Work instructions:
Look through the data below for the line with "[Facebook-f] (44, 2542)", and transcribe it exactly together with each line after it up to and including the line with "İnternet sitesi (19, 1958)". Give nothing else.

Records supplied:
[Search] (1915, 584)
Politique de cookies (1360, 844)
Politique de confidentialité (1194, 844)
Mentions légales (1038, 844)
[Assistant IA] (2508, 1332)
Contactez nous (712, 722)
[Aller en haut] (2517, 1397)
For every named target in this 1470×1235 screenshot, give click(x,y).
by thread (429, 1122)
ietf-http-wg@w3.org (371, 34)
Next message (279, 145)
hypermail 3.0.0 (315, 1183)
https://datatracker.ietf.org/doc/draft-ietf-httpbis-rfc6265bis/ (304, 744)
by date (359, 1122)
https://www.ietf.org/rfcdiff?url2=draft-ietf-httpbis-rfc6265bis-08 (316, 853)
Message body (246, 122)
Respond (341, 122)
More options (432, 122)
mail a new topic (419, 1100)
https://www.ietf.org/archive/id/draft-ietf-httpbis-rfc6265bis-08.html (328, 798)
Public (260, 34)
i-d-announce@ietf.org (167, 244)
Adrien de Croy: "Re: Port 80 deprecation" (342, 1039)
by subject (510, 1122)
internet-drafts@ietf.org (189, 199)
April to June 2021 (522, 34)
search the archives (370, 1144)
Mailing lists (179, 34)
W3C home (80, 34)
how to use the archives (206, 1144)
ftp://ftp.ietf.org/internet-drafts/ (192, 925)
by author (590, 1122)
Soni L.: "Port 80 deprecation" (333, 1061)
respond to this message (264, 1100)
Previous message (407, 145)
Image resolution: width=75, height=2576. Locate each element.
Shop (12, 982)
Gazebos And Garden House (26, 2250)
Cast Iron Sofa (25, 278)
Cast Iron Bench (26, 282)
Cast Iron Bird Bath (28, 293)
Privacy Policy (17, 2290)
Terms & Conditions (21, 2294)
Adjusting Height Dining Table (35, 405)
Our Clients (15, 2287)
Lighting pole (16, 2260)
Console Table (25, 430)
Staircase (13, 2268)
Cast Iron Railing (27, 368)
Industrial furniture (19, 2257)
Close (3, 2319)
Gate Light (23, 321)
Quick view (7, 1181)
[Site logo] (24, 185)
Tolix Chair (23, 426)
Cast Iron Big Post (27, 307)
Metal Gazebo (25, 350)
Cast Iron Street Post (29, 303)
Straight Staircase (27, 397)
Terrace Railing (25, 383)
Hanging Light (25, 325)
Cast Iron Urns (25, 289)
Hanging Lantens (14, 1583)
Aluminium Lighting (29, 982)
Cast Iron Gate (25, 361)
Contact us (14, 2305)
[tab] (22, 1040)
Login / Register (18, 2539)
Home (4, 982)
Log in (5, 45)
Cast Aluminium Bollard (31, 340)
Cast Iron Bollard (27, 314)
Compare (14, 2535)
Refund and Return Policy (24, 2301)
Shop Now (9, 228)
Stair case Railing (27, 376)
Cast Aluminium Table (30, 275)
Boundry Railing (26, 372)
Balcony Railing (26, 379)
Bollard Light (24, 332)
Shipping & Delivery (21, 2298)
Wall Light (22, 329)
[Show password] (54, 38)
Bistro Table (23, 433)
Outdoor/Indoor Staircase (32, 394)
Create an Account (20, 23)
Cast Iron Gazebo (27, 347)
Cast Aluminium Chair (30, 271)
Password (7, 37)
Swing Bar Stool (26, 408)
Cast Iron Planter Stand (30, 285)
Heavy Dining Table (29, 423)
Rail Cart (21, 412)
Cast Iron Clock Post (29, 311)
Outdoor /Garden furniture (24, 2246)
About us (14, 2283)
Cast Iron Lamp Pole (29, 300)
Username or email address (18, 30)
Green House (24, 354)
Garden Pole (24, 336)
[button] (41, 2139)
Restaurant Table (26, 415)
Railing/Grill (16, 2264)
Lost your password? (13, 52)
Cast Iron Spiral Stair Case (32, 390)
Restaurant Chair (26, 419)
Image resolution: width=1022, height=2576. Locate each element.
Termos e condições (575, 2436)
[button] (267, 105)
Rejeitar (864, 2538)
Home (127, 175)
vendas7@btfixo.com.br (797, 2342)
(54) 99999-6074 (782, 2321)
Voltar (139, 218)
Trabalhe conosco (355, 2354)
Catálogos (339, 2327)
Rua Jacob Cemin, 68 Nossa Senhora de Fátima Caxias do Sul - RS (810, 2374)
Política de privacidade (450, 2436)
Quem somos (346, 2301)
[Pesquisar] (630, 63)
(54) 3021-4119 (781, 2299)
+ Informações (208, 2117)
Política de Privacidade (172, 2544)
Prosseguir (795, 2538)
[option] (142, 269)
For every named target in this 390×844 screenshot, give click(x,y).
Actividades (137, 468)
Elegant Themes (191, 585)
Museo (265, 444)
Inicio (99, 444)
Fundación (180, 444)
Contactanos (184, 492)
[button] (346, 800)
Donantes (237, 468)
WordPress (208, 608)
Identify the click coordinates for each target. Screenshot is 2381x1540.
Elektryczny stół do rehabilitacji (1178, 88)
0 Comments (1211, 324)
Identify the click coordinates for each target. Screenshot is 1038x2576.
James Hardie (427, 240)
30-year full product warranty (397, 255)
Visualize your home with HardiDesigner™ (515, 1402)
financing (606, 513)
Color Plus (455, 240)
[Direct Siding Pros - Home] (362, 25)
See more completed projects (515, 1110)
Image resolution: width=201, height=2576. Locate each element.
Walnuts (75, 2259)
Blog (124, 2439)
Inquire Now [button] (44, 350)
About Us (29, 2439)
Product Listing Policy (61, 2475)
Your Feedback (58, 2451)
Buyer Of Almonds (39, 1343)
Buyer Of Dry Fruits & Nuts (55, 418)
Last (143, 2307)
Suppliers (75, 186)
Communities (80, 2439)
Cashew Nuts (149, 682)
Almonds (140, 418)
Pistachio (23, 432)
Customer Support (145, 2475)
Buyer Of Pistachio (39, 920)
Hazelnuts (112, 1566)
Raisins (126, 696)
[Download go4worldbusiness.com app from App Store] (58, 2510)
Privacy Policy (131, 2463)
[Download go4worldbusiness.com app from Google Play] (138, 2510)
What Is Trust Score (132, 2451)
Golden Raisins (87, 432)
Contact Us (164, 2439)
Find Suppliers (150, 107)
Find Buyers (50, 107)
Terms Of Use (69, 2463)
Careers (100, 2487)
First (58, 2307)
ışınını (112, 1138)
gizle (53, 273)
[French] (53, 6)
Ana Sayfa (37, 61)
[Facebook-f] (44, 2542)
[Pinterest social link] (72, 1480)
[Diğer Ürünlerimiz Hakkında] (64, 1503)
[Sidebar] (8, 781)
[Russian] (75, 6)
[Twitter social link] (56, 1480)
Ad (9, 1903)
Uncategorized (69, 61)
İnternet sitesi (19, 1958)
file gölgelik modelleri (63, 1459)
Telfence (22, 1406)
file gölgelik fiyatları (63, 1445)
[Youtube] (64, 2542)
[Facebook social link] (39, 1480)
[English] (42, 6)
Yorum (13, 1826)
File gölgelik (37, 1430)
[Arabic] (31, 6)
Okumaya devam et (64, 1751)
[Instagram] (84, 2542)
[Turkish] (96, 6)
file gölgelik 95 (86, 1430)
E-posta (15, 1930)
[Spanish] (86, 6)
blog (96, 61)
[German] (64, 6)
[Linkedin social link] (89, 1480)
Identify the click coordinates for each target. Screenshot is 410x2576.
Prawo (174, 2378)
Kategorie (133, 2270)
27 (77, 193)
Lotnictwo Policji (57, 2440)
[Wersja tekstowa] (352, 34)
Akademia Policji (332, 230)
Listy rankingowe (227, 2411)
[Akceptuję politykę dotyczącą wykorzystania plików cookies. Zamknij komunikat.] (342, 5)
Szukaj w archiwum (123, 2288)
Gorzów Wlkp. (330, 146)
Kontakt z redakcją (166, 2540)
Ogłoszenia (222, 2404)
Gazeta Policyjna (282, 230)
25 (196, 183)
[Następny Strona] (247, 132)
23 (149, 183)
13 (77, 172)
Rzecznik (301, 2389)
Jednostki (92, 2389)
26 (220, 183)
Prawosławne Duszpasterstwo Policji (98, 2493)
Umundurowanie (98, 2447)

Answer to this problem:
[Facebook-f] (44, 2542)
[Pinterest social link] (72, 1480)
[Diğer Ürünlerimiz Hakkında] (64, 1503)
[Sidebar] (8, 781)
[Russian] (75, 6)
[Twitter social link] (56, 1480)
Ad (9, 1903)
Uncategorized (69, 61)
İnternet sitesi (19, 1958)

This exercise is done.